Faisons un rêve. Nous sommes au premier trimestre 2020. Les élections européennes ont eu lieu il y a plus de six mois. La France se passionne désormais pour les municipales. On parle encore beaucoup de ces gilets jaunes qui ont défrayé la chronique à la fin de l’année 2018 et pendant une bonne partie de 2019. S’il reste de l’agacement chez certains observateurs et, en général, peu d’indulgence rétrospective pour les inadmissibles dérapages ayant marqué la période, beaucoup soulignent que cette soudaine expression de la souffrance sociale comme de la peur de l’avenir aura eu au moins le mérite de « réveiller la politique » dans notre pays. Le chef de l’Etat aura tellement eu chaud qu’il aura « tombé la veste » en plein hiver devant des maires revenus en grâce. L’éparpillement des listes et des voix lors de la désignation des représentants français au Parlement européen n’aura pas rendu plus lisible le résultat de cette consultation que celui de la précédente. Même si le retour à la proportionnelle nationale aura apporté une image scanner intéressante, un « sondage grandeur nature » en somme, de l’état des forces des différentes familles politiques. …
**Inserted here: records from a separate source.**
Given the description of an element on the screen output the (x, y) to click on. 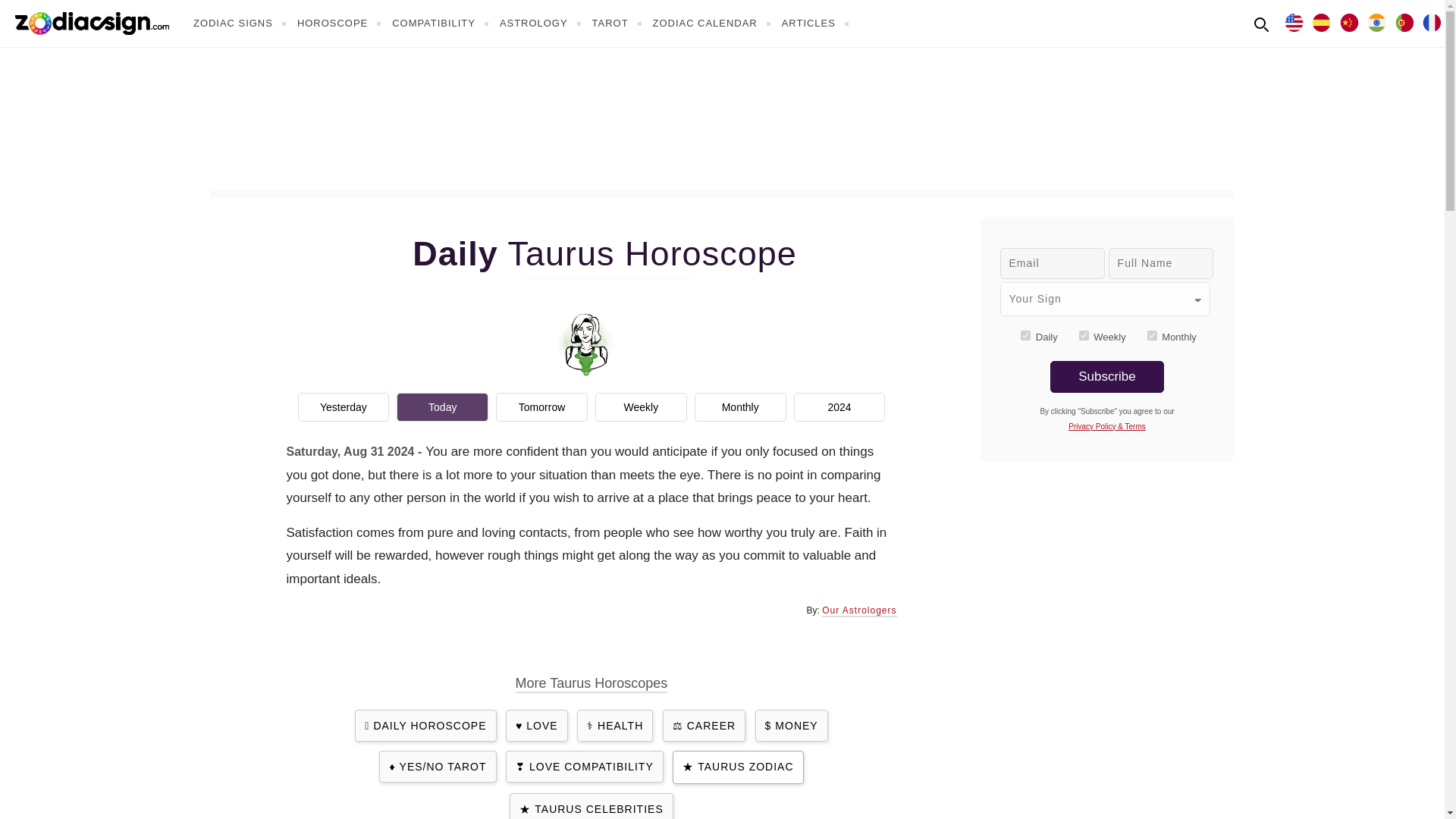
HOROSCOPE (341, 23)
daily (1025, 335)
ZODIAC SIGNS (241, 23)
weekly (1083, 335)
monthly (1152, 335)
In English (1294, 21)
Given the description of an element on the screen output the (x, y) to click on. 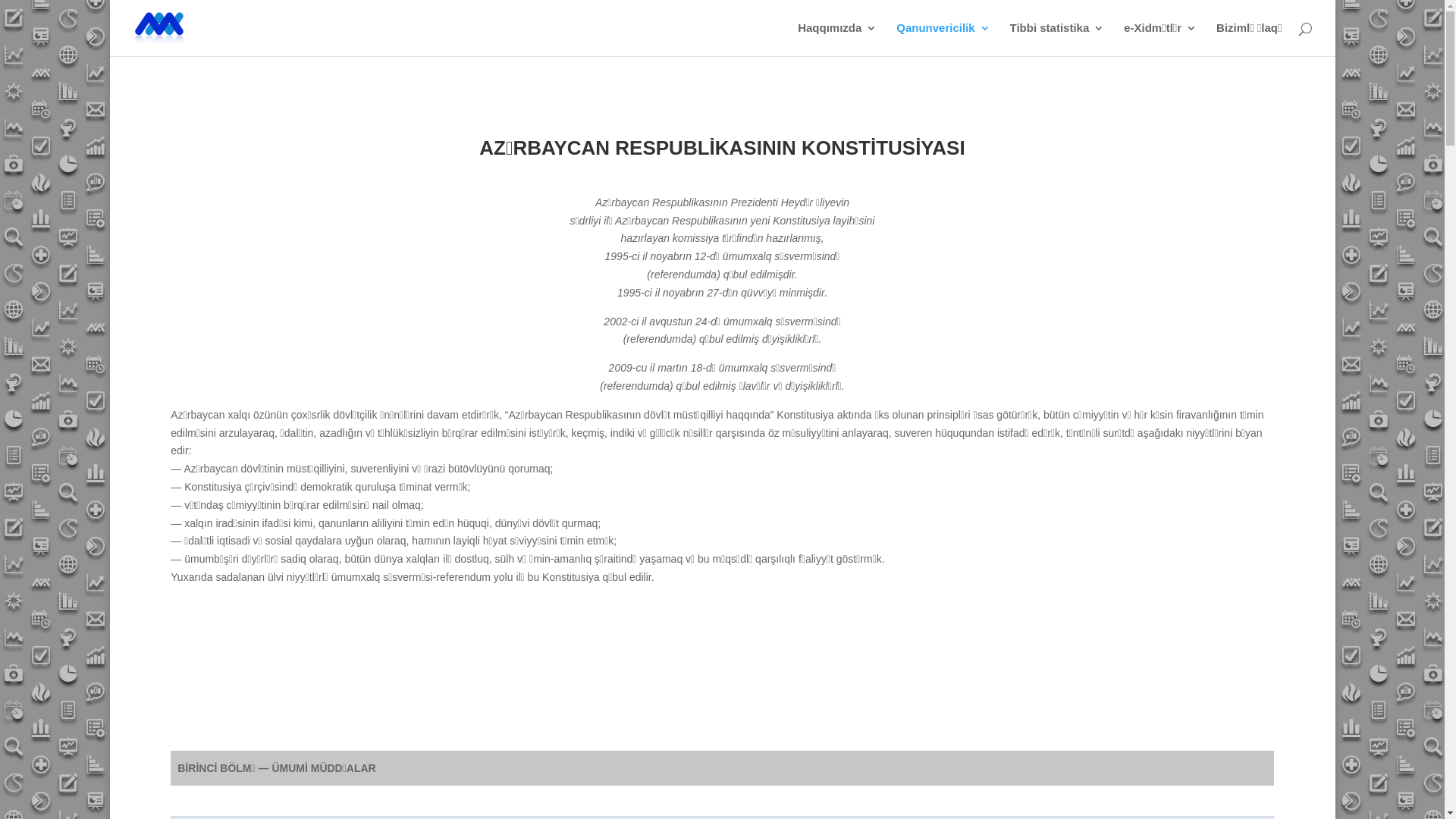
Qanunvericilik Element type: text (942, 39)
Tibbi statistika Element type: text (1057, 39)
Given the description of an element on the screen output the (x, y) to click on. 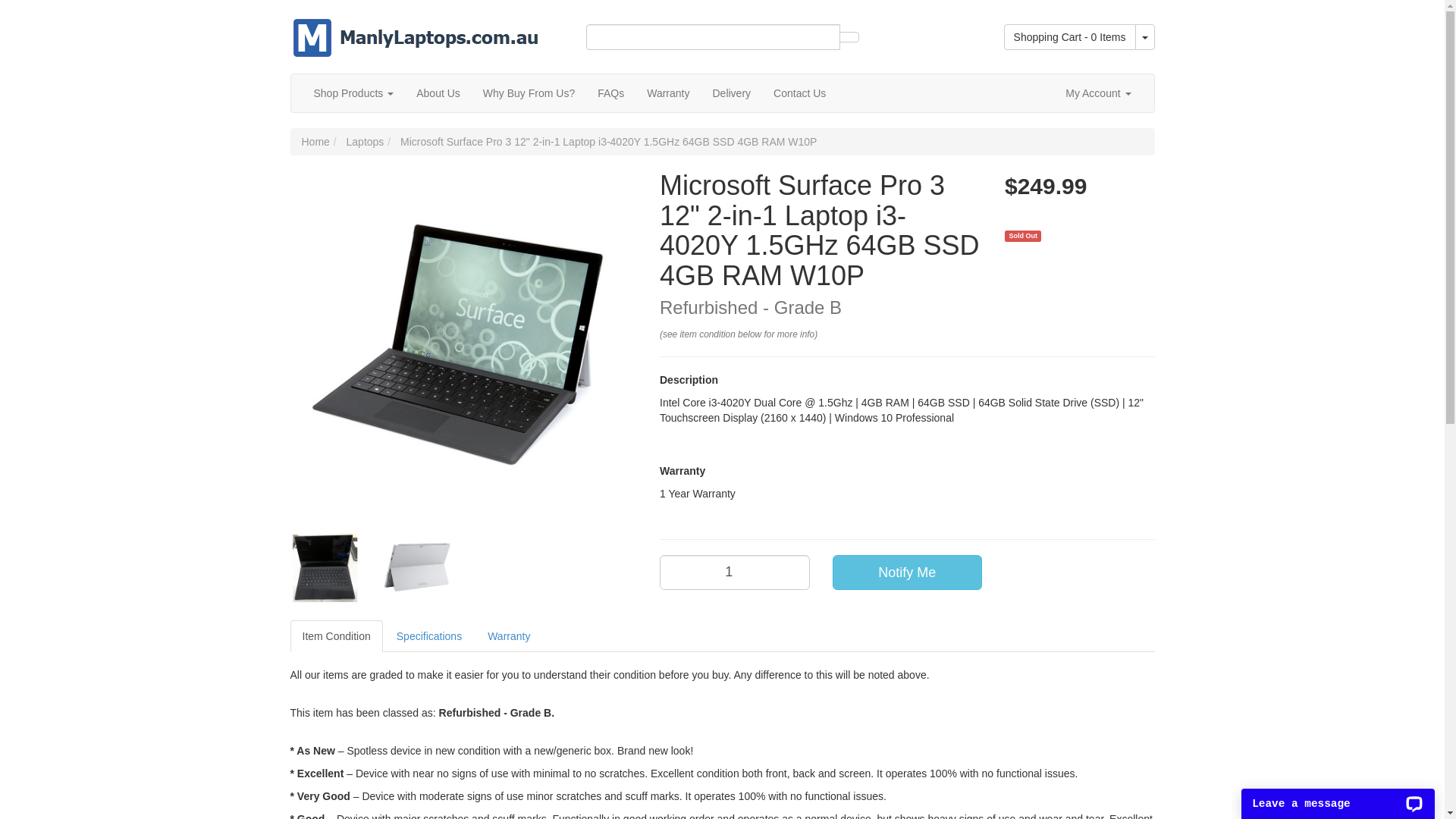
Laptops Element type: text (365, 141)
Search Element type: text (848, 36)
Why Buy From Us? Element type: text (528, 93)
Notify Me Element type: text (907, 572)
Manly Laptops Element type: hover (414, 27)
Specifications Element type: text (428, 636)
About Us Element type: text (437, 93)
Warranty Element type: text (508, 636)
FAQs Element type: text (610, 93)
Item Condition Element type: text (335, 636)
Delivery Element type: text (731, 93)
Warranty Element type: text (667, 93)
Shopping Cart - 0 Items Element type: text (1069, 37)
Home Element type: text (315, 141)
My Account Element type: text (1098, 93)
Shop Products Element type: text (352, 93)
Contact Us Element type: text (799, 93)
Large View Element type: hover (416, 567)
Large View Element type: hover (324, 567)
Given the description of an element on the screen output the (x, y) to click on. 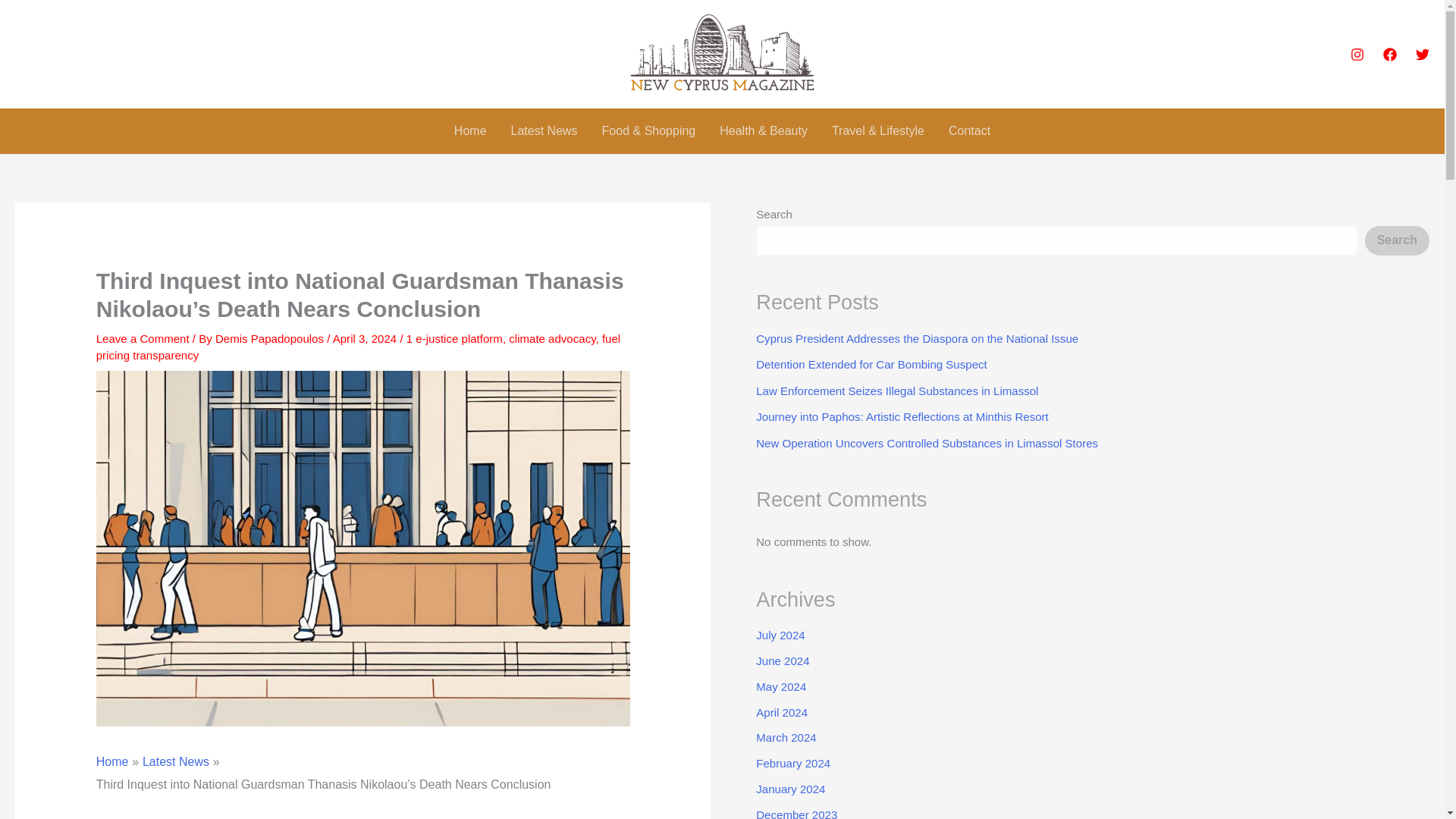
climate advocacy (551, 338)
Contact (969, 130)
Search (1397, 240)
fuel pricing transparency (358, 346)
Latest News (544, 130)
Home (470, 130)
Demis Papadopoulos (270, 338)
1 e-justice platform (454, 338)
View all posts by Demis Papadopoulos (270, 338)
Latest News (175, 761)
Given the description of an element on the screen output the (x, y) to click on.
Le plus intéressant aura porté sur la fièvre démocratique pour une fois assez partagée entre le citoyen et le candidat, l’électeur et l’éligible. Les Français se seront rendus aux urnes en plus grand nombre que lors des consultations précédentes. Ainsi fut confirmé à quel point la vie est pleine de paradoxes. L’envie d’envoyer aux galères les élus et les ministres peuplant hémicycles et institutions démocratiques aura provoqué un plus grand besoin de s’exprimer dans les urnes, faute d’avoir pu démontrer quoi que ce soit d’intelligent par les poings et les pieds. Aux municipales à venir, on annonce une exceptionnelle pluralité de listes. Le plus petit village en affichera deux ou trois. Les idées foisonnent tellement que tout le monde veut être maire ou ne serait-ce qu’adjoint. Le désintérêt pour la vie publique et le refuge dans l’abstention ne sont plus que de mauvais souvenirs.
Trêve de politique-fiction. Nous sommes bien en 2019 et le scénario qui précède – très optimiste, avouons-le – qui précède n’est pas encore écrit. Il n ‘est même pas sûr du tout qu’il le soit. Mais à quoi bon, pour le moment, jouer les « marchands de peurs » ? Le rêve de « transformer les colères en solutions » nourri par Emmanuel Macron n’est pas utopique. C’est la méthode qui peut poser problème. Un Etat doit être incarné mais il ne faut pas confondre cette incarnation avec l’exercice personnel du pouvoir qui est la maladie chronique de la VeRépublique. Quand bien même il s’appuierait soudain sur la majorité des maires de France – ce qui reste à obtenir – un homme solitaire ne peut plus assumer sans partage des responsabilités « le pilotage d’une société complexe », selon l’expression de feu Michel Rocard.